Den Kontakt zu seiner Familie in Indien konnte der Ich-Erzähler als 18jähriger eher unfreiwillig pflegen, weil er auf Wunsch seiner Eltern in deren Heimat geschickt wurde, um einen Drogenentzug zu machen und sein Leben wieder in die richtigen Bahnen zu lenken. Dies ist die zweite Erzählebene, in der die alte Farm ins Auge des Lesers fällt, die der Erzähler nach und nach renoviert und auf der seine Urgroßmutter eine Gefangene der gesellschaftlichen Regeln ihrer Zeit und letztlich auch der eigenen Familie war.
Dies ist die dritte Erzählebene, auf der die Haupthandlung stattfindet und die für mich auch am spannendsten zu lesen war, weil ich gerne wissen wollte, was Mehar in dieser Familie passiert ist, in die sie 1929 als 15jährige verheiratet wird. Die drei Söhne der Familie werden zeitgleich mit drei Frauen verheiratet, allerdings leben die Paare nicht zusammen, sondern sehen sich nur im Dunklen in einem Zimmer, um das von der Matriarchin Mai vorgegebene Ziel zu erfüllen und einen Sohn zu zeugen. Da diese bei den Eltern im Rahmen der Brautwerbung offen gelassen hat, welche der Frauen den ältesten Sohn heiraten und damit das größte Ansehen erhalten darf, soll dieses Geheimnis vorerst auch weiter gewahrt werden, die Bräute können also jeweils nur ahnen, welcher der drei Brüder jeweils der eigene Mann ist. Mehar meint bald, "ihren" Mann erkannt zu haben, und damit nimmt das Verhängnis seinen Lauf.
Das titelgebende "Porzellanzimmer" ist der Raum, in dem Mai das Porzellan von ihrer eigenen Hochzeit zur Schau stellt und in dem ihre Schwiegertöchter gemeinsam wohnen. Als dieses Porzellan zerbrochen wird und Mai selbst über die Scherben gehen muss ist dies ein starkes Symbol dafür, dass es kein Happy End geben wird - für keine/n der Beteiligten.
ZitatEine Woche später, vor einem so makellosen Himmel, dass ihr die Augen wehtun, wird Mehar im Porzellanzimmer sein und zusehen, wie Jeet die schwarz lackierten Lamellen entfernt und durch Eisenstangen ersetzt. Er wird ihr dafür keinen Grund nennen und Mehar wird nicht fragen. Sie wird schweigend zusehen, wie er die Fensterbank mit Kalkmörtel ausgießt, die Stangen abmisst und zurechtsägt, und dann wird sie die Stangen zählen, die nacheinander in den Mörtel gehämmert werden und sie einsperren. (S. 235 f.)
Hier wird die ganze Tragik von Mehars Leben deutlich - dass sie als Frau in der Gesellschaftsordnung Indiens (besonders 1929) nicht frei sein darf, sondern von ihrem Mann und ihrer Schwiegermutter fremdbestimmt wird, so sehr sie auch um ihr Recht auf Selbstbestimmung kämpft.

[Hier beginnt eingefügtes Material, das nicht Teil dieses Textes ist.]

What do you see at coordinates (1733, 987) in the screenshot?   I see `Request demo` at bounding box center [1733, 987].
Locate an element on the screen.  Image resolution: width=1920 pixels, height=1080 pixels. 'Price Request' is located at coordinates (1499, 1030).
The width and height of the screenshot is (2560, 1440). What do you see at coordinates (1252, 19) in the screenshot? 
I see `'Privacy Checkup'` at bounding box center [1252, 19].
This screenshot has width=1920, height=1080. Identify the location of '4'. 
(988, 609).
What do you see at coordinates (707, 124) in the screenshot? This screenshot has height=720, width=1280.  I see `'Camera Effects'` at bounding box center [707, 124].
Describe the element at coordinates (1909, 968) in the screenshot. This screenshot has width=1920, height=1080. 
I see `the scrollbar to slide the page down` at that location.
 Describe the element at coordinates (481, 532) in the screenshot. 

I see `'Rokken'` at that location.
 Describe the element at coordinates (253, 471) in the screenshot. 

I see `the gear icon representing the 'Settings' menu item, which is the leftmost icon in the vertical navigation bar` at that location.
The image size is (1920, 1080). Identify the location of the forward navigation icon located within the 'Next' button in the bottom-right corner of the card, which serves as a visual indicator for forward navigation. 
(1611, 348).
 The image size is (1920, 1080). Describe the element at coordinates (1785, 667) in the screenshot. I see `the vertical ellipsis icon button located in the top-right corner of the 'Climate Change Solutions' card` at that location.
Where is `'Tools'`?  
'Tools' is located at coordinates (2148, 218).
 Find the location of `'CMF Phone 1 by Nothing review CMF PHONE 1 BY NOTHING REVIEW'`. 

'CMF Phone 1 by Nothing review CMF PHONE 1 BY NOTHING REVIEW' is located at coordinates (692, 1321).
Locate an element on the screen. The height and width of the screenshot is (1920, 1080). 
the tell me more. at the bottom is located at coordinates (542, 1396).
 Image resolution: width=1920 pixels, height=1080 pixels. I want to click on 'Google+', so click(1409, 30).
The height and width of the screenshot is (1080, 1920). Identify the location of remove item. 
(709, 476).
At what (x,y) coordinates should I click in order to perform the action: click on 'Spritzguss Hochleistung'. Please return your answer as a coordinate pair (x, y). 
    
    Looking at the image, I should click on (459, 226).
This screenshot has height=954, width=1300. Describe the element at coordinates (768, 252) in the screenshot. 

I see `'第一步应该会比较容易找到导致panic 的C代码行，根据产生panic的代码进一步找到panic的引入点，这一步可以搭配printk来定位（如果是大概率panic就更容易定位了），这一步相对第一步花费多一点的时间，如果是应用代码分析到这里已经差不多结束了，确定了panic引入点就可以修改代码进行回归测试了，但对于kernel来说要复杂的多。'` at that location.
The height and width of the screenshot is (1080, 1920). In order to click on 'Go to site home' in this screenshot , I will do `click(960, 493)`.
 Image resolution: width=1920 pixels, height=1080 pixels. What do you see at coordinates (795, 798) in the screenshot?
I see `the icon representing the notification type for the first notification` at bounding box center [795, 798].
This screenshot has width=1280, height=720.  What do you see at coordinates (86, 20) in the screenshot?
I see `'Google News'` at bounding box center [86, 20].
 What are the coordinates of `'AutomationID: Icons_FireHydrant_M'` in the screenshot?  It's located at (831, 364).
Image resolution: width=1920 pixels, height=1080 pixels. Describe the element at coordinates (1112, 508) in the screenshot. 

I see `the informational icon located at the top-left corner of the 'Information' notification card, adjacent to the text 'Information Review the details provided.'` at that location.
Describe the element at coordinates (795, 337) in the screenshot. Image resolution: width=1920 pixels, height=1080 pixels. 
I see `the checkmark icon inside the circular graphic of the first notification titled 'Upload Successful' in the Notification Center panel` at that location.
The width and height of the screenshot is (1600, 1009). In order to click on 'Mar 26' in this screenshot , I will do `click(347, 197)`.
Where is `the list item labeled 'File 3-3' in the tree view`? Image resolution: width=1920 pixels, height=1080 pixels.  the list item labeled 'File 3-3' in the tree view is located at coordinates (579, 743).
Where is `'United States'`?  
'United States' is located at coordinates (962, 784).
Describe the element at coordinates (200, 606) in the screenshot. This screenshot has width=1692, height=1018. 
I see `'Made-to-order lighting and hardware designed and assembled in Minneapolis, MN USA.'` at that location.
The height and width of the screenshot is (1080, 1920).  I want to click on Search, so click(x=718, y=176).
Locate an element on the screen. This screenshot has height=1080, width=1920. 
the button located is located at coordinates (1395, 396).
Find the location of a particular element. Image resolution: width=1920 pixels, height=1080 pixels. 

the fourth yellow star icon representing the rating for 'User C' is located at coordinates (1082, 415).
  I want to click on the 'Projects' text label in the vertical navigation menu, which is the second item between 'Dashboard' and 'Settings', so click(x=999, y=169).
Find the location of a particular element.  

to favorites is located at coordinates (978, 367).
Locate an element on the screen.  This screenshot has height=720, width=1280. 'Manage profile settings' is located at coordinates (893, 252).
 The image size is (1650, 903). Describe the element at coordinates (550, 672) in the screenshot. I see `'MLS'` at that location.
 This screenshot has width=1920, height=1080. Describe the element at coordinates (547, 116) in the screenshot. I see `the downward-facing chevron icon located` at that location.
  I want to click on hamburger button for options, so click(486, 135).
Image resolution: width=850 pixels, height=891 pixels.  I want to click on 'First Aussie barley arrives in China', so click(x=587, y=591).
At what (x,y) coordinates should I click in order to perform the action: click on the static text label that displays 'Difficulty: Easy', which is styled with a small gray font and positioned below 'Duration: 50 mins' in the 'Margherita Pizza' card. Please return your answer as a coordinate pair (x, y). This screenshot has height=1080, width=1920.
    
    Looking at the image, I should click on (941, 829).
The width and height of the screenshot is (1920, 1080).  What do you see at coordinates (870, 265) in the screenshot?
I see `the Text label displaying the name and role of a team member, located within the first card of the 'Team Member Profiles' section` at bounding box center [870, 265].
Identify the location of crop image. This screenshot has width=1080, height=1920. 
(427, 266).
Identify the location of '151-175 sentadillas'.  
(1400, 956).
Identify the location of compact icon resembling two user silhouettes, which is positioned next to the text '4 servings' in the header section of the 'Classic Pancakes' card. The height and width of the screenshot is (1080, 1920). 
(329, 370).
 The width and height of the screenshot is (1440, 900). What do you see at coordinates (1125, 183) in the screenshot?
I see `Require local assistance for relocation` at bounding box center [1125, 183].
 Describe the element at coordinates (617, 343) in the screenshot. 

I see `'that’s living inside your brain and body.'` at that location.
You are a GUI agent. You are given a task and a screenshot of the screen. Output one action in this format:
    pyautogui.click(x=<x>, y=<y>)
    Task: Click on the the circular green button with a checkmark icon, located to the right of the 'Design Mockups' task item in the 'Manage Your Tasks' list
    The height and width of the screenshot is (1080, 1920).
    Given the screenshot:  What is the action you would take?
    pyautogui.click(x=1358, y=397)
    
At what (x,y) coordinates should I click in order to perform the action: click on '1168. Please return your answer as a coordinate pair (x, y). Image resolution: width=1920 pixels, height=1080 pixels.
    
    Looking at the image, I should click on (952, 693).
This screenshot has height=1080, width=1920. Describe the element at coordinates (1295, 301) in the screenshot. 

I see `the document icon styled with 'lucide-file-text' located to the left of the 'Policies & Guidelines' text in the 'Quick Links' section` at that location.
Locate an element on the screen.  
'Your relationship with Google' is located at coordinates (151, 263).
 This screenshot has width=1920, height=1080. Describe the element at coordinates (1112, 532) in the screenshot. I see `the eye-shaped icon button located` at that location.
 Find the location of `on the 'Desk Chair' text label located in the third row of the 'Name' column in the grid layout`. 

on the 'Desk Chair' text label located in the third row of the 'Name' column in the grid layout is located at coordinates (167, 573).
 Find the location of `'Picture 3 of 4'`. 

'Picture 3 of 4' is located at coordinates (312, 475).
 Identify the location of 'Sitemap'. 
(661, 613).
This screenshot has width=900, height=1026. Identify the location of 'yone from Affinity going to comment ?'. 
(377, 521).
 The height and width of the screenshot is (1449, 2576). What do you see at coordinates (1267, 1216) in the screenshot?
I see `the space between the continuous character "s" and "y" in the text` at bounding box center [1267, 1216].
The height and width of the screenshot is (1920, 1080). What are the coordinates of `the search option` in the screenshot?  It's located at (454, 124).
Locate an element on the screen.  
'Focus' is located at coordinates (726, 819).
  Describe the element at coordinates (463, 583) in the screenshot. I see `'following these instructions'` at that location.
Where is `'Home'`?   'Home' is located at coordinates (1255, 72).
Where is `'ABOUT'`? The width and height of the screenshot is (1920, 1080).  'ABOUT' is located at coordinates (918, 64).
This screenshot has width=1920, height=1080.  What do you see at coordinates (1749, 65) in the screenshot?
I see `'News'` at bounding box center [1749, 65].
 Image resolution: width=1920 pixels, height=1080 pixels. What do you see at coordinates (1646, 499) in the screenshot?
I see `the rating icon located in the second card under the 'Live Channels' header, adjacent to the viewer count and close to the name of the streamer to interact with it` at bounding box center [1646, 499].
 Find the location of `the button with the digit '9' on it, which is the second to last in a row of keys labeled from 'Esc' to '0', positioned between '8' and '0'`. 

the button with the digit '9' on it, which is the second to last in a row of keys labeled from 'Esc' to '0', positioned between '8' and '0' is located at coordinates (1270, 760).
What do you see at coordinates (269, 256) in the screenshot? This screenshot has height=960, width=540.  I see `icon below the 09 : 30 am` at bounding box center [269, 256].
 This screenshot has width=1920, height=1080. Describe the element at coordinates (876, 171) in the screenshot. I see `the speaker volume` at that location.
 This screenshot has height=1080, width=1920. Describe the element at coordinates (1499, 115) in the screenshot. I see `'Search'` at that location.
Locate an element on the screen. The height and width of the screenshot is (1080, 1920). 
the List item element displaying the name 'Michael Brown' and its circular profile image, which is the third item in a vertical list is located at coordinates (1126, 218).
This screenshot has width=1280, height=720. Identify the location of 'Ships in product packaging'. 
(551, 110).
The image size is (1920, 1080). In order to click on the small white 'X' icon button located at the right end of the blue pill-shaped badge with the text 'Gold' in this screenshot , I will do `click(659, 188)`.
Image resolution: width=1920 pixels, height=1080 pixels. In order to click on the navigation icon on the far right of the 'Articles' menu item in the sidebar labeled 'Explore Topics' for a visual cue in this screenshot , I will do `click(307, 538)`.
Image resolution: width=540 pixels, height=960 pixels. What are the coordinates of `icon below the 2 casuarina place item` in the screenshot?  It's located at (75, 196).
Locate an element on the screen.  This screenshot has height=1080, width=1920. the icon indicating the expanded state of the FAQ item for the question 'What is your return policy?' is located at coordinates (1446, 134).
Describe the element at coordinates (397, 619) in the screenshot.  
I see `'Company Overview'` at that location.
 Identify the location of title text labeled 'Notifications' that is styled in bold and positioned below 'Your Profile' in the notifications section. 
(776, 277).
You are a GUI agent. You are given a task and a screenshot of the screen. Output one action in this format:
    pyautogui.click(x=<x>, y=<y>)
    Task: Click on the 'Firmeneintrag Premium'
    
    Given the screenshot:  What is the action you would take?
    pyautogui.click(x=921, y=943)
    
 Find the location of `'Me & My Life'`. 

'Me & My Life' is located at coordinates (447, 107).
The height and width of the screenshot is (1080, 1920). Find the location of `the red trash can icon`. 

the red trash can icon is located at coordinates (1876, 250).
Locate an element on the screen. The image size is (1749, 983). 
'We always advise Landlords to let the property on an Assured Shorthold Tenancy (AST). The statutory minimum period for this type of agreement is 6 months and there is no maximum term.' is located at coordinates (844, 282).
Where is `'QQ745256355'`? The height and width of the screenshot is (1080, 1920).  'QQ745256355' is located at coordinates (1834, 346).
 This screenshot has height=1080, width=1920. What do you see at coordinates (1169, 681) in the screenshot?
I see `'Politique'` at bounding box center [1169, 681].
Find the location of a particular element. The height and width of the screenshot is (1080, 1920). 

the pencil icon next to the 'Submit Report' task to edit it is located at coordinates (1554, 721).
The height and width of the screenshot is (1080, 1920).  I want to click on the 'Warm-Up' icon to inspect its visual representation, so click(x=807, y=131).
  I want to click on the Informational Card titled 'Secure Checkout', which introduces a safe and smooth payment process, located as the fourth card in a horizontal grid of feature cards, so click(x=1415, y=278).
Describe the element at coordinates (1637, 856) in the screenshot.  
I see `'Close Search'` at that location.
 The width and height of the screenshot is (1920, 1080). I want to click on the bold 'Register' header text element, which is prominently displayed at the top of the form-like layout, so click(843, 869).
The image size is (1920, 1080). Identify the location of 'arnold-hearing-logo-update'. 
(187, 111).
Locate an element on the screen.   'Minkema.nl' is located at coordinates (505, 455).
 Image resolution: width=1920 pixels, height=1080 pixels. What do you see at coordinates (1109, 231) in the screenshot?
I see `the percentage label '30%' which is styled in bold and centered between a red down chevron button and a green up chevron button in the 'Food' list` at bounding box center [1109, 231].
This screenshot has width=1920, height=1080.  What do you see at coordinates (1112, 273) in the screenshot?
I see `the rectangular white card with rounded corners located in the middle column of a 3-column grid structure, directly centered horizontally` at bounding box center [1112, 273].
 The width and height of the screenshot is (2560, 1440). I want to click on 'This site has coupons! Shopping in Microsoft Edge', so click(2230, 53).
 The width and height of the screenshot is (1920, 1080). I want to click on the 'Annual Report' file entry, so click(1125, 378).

Trotzdem ist der Roman nicht so traurig, wie das nun erscheinen mag, und das liegt an den verschiedenen Zeitebenen, die sich durch die Erzählweise (Mehars Geschichte wird in der Gegenwart erzählt, die anderen Zeitebenen in der Vergangenheit) gut unterscheiden lassen. Hier wird nämlich im Erleben des 18jährigen Erzählers deutlich, dass sich durchaus etwas geändert hat, sodass Hoffnung entsteht:
ZitatTanbir ergriff das Wort. "Es ist anders für Frauen, oder? Sie können nicht entscheiden, wohin sie gehen. Sie wachsen in einem Gefängnis auf, und dann heiraten sie in eins hinein." Auch er blickte zu meinem Zimmer mit den Eisenstäben. "Ich meine - herrje. Wenigstens haben wir das da hinter uns gelassen."
"Nicht alle Gefängnisse haben Gitter", sagte Radhika und trat ihre Zigarette mit der Sandale aus. "Und nicht jede Liebe ist ein Gefängnis." (S. 201)
Und so steht am Ende die Erinnerung an eine Liebe mit tragischem Ausgang, aber auch die daraus erwachsene Familie, die durch die Verlagerung ihres Lebens ans andere Ende der Welt ebenfalls mit Identitätsfragen, allerdings ganz anderer Art, konfrontiert wird. Ein lesenswerter Roman, der trotz des historischen Ansatzes viele aktuelle Themen berührt und nicht zuletzt dank der sprachlichen Gestaltung toll zu lesen ist - die Naturbeschreibungen des Ich-Erzählers in der Einsamkeit seines jugendlichen Exils sind einfach wunderschön.